Transfer Functions — ITD, ILD, and HRTFs with Applications in Swift

a deep dive of the algorithms behind spatial audio, it’s applications for VR headsets, and how we can code such algorithms.

14 min readJan 30, 2024

Ignoring the math behind spatial audio for VR is like ignoring user research for great product design — let’s dive deep into spatial audio!

Now to really understand the math behind HRTFs and spatial audio, I explored the realm of audio and came to these key ideas:

Spatial Audio or 3D Audio is recorded as normal (2D) audio and then converted into spatial audio through a number of post-production processes.
The main algorithms behind these post-production processes are:
- Interaural Level Difference (ITD)
- Interaural Time Difference (ILD)
- Head Related Transfer Functions (HRTFs)

⌛️ Interaural Time Difference (ITD)

The first method is called Interaural Time Difference or ITD is a sound localization cue and this method is measured in terms of time. In easier terms, the ITD is the difference in arrival time of a sound between two ears.

With ITD, we can use that number to delay a sound from ear to ear, causing a 3D environment to be formed in the listener’s head.

More on it’s applications later, Let’s dive into the math 👇

(rθ + r sin θ) / c

r = radius of the listener’s head

θ = the angle of from where the sound source is coming from(also known as the azimuth)

c = speed of the sound wave (mainly calculated in meters/second)

With this formula in mind, let’s do a quick example just to show you how this could be applied in post-production or coding.

Step 1: Setting θ

In the example above, the listener’s sound source is coming from behind them, so if you go back to trig and unit circle — the sound source sits directly at 180° which needs to be converted into radians ,so θ = π . Here’s a list of main sound angles you can memorize if solving for ITD:

0 Degrees (0 Radians) Azimuth: Directly in front of you.
90 Degrees (π/2 Radians) Azimuth: To your right.
180 Degrees (π Radians) Azimuth: Directly behind you.
270 Degrees (3π/2 Radians) Azimuth: To your left.

Step 2 : Setting r & c

The next step is to set our r & c variables. In these two cases, I took the average diameter of the human head ,18 cm and divided it by 2 to get a radius of 9 cm. After that, you need to convert centimeters to meters as our c variable is in terms of meters/second.

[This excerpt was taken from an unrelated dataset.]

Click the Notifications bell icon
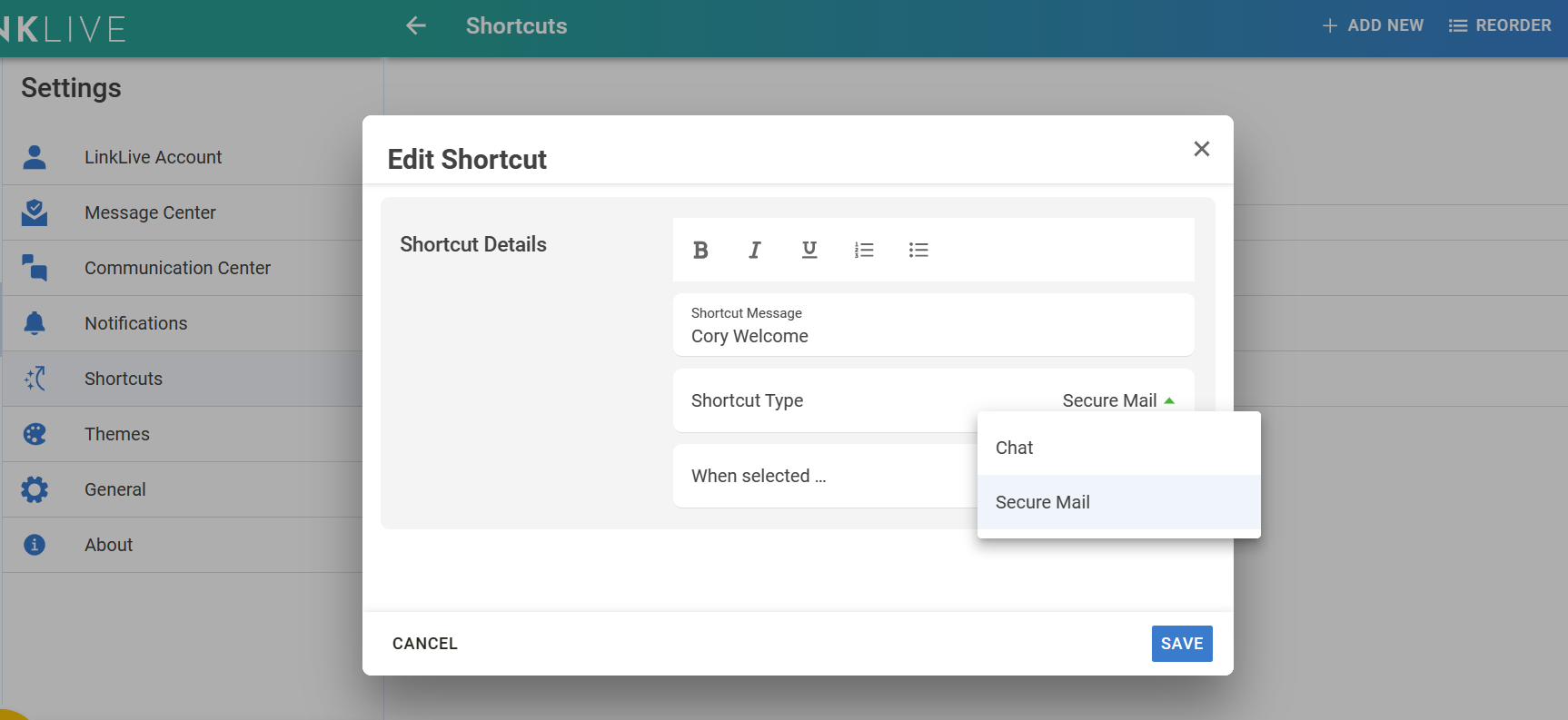The height and width of the screenshot is (720, 1568). 35,323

That being said, r = 0.09.

In setting our c, the average sound of speed is 343 meter/second so c = 343.

Step 3: Solving the equation

The last step to this example problem is solving the equation, here it should be pretty simple to understand but here’s a quick explanation of the work:

Solve 0.09 sin (π). sin(π) = 0, therefore the entire expression equals 0
Solve 0.09 π , this equals 0.282743
divide by 343 (this our sound speed, we express the answer in m/s) = 0.00082 m/s

Just from this solution alone — we can state that the ITD at this point in space (behind the listener’s head) is really small that the listener’s ability to hear this delay is probably minimal and will make a very marginal difference in the overall listening experience.

… But, if we combine ITD numbers with ILD numbers — the combination make for a solid cost effective post production process that allow for some pretty good audio experiences. Let’s dive into ILD!

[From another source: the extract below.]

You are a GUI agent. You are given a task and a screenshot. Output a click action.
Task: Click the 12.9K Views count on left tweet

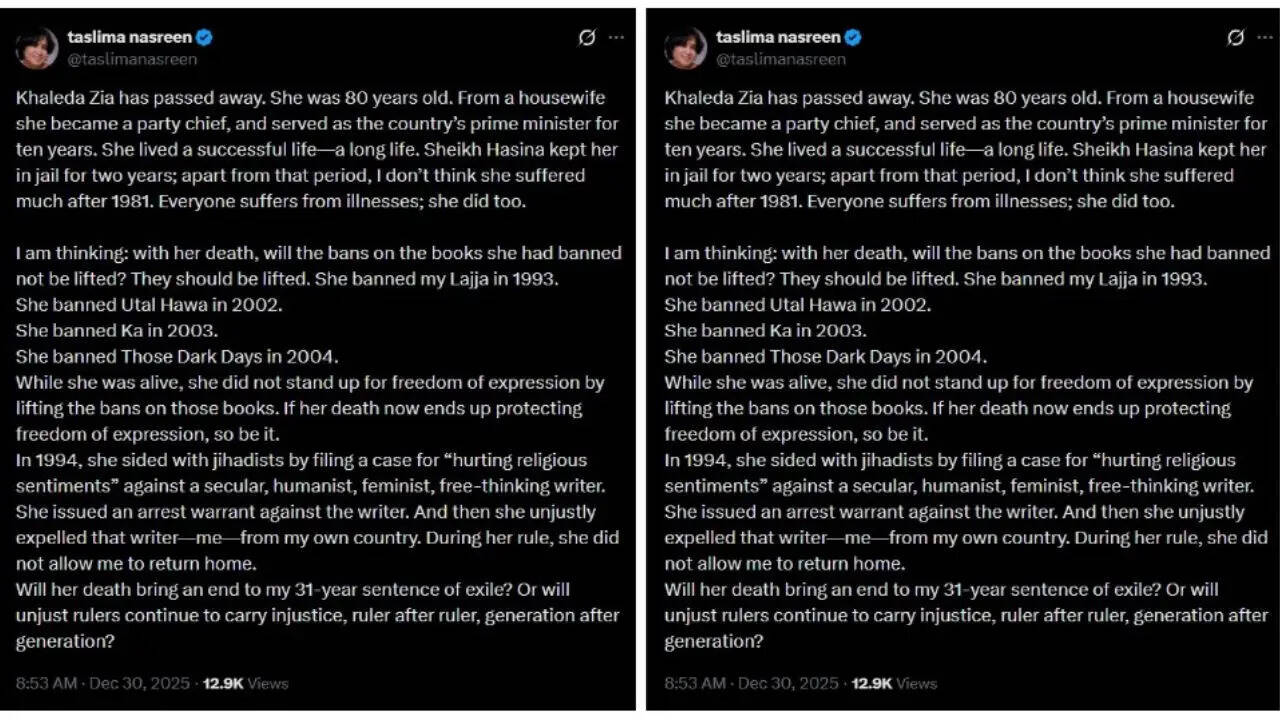245,684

🔊 Interaural Level Difference (ILD)

ILDs on the other hand from ITDs are far more complex and varying equations that rely a lot of anatomical knowledge of the ear — and we’ll get to one of those methods with HRTFs, but if you need to know one thing about ILD’s, it’s this: the difference in loudness and frequency distribution between the two ears.
ILD’s will essentially allow you to understand in which ear is sound louder or quieter and help you determine where the sound originated from.

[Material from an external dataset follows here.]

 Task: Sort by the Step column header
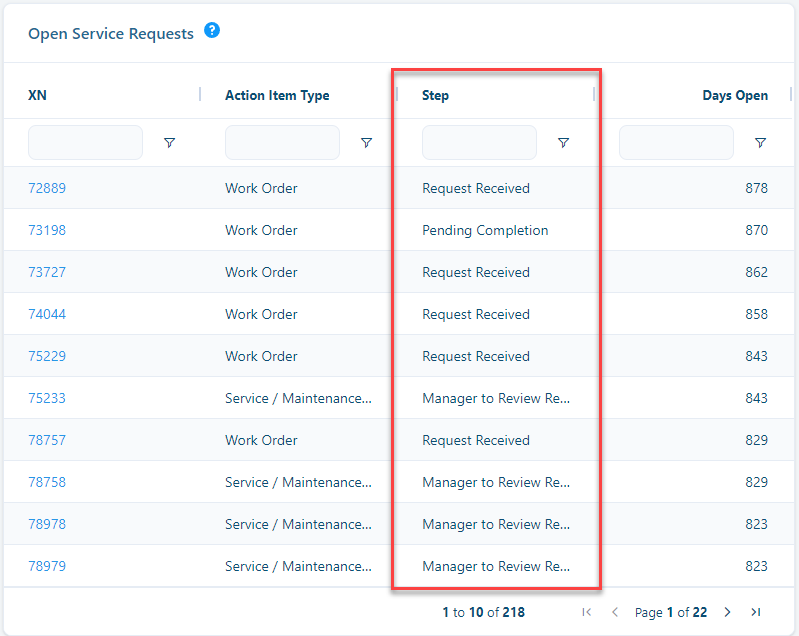[435, 95]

With that in mind, let’s get to the math 👇

ILD functions have many different interpretations and many variations as there are an infinite amount of factors when calculating sound density. From my research, the best formula that takes the overall phenemona which include the sound angle (azimuth) and the frequency is:

ILD = 0.18 √f sin(θ)

Let’s take the same model from above and find the ILD of those conditions:

Step 1: Setting θ & f

In this example, we are using a slightly modified version of the last model, instead of calculating speed of the sound, we look at the frequency of the sound measured in Hz.

For θ, we keep it to π radians as the distance has not changed. For f, I went with 432 hz as that sound allows for “Enhanced Clarity” in the mind.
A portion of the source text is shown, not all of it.